-- Start of Records for the task --

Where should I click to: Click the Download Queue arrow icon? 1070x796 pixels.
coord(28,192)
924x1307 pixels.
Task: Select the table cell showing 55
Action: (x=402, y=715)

-- End of Records for the task --

◆ **Aim of the task**
Write out each of the lines above word for word.

◆ **Written reply**
Where should I click to: Click the Download Queue arrow icon? 1070x796 pixels.
coord(28,192)
924x1307 pixels.
Task: Select the table cell showing 55
Action: (x=402, y=715)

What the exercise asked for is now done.